Une partie des manifestants fuient vers Uni-Bastions, les autres courent vers la plaine. Direction la tour TV. Mais la police a senti le vent tourner. Par fourgons entiers, ils contournent la plaine. La chasse aux manifestants est ouverte.

« BLACK BLOCS » DE L'ORDRE

A l'angle Mail-Ecole-de-Médecine, plusieurs véhicules banalisés arrivent en trombe et déversent des flics déguisés en « black blocs ». Un jeune homme est rudoyé par un agent, puis embarqué. Une équipe de la TSR, qui tente de s'approcher, est violemment repoussée par un policier en civil, le caméraman tombe à la renverse, sous les huées des badauds: « Et la liberté de la presse?! » crie un Espagnol de sa terrasse de bistrot.

Des groupes de manifestants sont toutefois parvenus près de la tour TV. Des passants les ont rejoint. Les slogans fusent: « Spoerri démission! », est de loin le plus scandé. La plupart des policiers en tenue gardent leur calme, malgré les insultes qui fusent aux fenêtres.
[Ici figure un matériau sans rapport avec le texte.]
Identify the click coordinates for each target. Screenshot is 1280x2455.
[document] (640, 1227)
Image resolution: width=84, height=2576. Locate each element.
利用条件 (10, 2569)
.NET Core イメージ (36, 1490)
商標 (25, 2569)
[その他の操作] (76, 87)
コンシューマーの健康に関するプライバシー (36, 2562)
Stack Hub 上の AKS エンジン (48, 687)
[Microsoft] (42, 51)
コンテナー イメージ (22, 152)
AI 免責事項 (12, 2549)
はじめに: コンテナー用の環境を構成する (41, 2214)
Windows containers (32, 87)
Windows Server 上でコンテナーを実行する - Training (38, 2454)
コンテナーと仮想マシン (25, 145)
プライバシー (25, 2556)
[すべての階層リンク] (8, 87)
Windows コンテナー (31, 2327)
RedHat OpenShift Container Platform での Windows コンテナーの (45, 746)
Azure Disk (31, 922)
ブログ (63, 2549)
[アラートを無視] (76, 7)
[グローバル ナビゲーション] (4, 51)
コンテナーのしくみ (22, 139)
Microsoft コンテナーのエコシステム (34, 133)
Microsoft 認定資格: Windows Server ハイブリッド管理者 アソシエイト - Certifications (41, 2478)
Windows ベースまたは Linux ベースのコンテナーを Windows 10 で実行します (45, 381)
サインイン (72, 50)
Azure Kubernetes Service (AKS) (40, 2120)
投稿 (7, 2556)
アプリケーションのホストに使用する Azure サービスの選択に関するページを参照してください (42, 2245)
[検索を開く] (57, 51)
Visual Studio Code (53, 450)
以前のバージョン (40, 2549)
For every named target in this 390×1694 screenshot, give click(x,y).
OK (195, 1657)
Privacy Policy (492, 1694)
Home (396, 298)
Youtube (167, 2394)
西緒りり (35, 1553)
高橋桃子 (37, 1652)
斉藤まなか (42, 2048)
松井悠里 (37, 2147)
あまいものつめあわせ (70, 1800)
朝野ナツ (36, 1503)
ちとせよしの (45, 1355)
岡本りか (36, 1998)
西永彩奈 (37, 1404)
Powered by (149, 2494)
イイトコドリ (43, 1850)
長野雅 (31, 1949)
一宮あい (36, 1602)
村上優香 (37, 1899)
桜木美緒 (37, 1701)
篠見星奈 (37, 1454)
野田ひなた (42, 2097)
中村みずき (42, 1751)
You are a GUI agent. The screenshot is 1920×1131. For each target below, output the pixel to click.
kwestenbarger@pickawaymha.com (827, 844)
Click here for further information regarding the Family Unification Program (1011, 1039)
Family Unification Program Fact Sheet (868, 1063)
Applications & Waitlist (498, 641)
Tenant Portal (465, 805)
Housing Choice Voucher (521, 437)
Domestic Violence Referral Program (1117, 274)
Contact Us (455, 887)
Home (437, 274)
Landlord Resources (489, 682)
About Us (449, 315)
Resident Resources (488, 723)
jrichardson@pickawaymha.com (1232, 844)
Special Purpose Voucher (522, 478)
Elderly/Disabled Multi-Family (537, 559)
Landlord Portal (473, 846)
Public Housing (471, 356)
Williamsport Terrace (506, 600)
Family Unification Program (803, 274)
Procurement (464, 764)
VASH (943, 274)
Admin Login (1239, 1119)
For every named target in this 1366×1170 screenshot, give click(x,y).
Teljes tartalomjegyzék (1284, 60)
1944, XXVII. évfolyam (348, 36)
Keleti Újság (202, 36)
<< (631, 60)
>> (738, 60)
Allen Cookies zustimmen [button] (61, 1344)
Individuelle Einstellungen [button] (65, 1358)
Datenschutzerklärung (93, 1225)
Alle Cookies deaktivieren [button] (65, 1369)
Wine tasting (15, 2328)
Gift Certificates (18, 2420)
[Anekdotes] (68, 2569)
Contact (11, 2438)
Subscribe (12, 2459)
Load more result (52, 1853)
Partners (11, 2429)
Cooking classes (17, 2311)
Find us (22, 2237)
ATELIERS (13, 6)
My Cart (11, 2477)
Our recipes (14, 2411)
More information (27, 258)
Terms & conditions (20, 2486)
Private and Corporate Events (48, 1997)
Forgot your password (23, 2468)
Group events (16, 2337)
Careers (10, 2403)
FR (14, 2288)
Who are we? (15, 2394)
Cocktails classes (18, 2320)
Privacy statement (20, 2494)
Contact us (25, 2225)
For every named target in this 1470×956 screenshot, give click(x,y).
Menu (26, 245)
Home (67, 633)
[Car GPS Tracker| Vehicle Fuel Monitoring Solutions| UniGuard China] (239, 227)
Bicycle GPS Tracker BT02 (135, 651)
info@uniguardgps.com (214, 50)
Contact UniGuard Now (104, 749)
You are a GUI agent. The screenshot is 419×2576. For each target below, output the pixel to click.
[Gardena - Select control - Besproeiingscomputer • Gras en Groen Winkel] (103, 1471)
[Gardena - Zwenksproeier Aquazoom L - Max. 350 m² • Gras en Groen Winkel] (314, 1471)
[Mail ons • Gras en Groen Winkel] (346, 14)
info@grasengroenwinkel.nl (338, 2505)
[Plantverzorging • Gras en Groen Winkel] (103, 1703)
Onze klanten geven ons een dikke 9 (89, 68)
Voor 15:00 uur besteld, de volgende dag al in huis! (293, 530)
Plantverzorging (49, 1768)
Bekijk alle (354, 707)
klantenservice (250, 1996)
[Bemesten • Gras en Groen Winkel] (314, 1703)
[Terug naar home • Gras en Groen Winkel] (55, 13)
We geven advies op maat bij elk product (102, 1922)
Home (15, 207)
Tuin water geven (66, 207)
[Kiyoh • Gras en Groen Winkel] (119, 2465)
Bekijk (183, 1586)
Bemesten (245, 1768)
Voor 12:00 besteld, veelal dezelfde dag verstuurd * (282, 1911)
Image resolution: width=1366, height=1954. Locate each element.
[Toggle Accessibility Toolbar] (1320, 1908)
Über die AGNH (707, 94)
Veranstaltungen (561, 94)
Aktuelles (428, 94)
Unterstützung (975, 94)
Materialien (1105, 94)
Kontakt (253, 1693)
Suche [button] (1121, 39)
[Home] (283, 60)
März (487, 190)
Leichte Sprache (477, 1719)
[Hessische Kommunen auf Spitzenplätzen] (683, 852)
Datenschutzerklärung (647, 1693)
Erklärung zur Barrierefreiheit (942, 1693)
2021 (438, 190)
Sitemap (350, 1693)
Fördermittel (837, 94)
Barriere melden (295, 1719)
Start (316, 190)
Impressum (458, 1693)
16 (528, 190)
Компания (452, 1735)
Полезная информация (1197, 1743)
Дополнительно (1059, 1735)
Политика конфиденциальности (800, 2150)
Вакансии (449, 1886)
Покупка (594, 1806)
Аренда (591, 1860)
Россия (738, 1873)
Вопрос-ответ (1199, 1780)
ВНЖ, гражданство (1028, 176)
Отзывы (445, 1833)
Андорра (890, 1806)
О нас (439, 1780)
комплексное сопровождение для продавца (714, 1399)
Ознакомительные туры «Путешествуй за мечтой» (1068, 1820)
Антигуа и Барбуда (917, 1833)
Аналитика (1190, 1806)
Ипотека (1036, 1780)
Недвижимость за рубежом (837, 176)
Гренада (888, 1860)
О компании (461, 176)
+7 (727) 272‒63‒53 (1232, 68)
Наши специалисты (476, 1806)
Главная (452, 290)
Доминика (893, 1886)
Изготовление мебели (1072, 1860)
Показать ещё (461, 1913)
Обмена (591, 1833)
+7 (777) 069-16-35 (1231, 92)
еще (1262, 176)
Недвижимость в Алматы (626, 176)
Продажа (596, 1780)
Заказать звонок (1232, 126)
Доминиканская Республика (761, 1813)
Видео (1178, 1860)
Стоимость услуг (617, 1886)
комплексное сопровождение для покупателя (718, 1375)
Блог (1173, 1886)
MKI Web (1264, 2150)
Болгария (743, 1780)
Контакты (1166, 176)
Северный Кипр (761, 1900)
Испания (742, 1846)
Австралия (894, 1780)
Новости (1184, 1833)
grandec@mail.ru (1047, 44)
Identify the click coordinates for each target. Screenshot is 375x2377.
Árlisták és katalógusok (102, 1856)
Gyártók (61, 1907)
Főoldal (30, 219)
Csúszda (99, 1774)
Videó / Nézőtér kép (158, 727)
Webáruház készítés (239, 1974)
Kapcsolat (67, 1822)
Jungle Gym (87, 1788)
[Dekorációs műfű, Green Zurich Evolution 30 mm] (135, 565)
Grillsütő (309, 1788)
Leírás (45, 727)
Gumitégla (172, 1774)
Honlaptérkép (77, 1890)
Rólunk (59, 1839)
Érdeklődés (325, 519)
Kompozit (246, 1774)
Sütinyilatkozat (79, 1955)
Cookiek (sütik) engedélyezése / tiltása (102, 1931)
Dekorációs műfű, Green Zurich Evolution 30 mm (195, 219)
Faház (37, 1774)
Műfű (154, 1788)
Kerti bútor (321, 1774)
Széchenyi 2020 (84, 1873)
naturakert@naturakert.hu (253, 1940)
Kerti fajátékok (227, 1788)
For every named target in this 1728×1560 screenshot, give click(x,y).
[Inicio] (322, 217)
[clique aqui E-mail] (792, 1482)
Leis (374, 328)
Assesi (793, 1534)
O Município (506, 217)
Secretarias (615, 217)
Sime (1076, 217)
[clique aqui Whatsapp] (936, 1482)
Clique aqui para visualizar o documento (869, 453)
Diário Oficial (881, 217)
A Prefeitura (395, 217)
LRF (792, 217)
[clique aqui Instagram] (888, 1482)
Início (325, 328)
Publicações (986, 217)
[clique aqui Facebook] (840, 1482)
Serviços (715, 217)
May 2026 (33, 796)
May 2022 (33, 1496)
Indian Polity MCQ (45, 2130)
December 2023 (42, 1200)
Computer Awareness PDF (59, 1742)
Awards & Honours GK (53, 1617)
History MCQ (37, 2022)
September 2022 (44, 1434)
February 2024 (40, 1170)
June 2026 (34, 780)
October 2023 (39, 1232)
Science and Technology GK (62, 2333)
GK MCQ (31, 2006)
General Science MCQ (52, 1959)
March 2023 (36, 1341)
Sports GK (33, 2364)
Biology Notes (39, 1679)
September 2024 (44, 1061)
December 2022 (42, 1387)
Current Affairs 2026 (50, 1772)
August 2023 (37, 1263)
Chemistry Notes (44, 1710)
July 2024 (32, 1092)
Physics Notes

Plus nerveux, des Black Blocs de l'ordre notent les adresses des crieurs... Pis, une voiture banalisée s'emmêle dans ses manoeuvres, manquant de renverser un piéton et une moto d'un membre du Legal Team.

Une nouvelle fois, les policiers chargent l'attroupement qui reflue vers la Jonction. Immanquablement, le même scénario se répète, avec, à la clé, des dizaines de contrôles d'identité. D'autres ont moins de chance. Ainsi deux jeunes plaqués à terre et embarqués. La confusion règne dans le quartier en état de siège. On apprendra plus tard que Micheline Spoerri a dû retarder son intervention télévisée et se rendre en véhicule policier banalisé à la TSR.

BRUTALITÉS ET HUMILIATIONS

Vers 19 h 15, un gros attroupement de manifestants et de badauds s'est reformé près de l'ancien Hôtel de Police. Plus de trois cents personnes font face à un cordon de policiers. Les slogans redoublent. Avant qu'une nouvelle charge, extrêmement violente, fasse reculer la foule. Plusieurs personnes sont matraquées, dont un caméraman indépendant, qui s'écroule, frappé derrière les jambes alors qu'il s'enfuyait. Un policier reste aussi à terre. Il a trébuché contre le trottoir durant la charge et a l'air sérieusement touché.

La seconde charge se fera aux bombes lacrymogènes et balles en caoutchouc. Les lances à eau entrent aussi en action. Il est 19 h 45, cette fois-ci, la manifestation semble vraiment dispersée. De petits groupes sont encore visibles, dont l'un à la rue des Rois. Les gens s'échangent les témoignages. Plusieurs font référence à des tabassages en règle.

Un peu plus loin, à Bel-Air, cinq jeunes sont arrêtés, aux alentours de 20 h 30, mis à genou, leur t-shirt sur la tête. A Plainpalais, où ne restent pratiquement plus que des badauds, neuf jeunes sont interpellés, deux seront arrêtés. Il est 21 h 30, un calme tendu règne de nouveau sur le centre-ville.

En fin de soirée, la police ne signalait aucune déprédation et ne pouvait communiquer les motifs des arrestations. Par ailleurs, les forces de l'ordre comptent un blessé léger à l'arcade sourcilière et un autre plus gravement atteint au genou, lors d'une chute.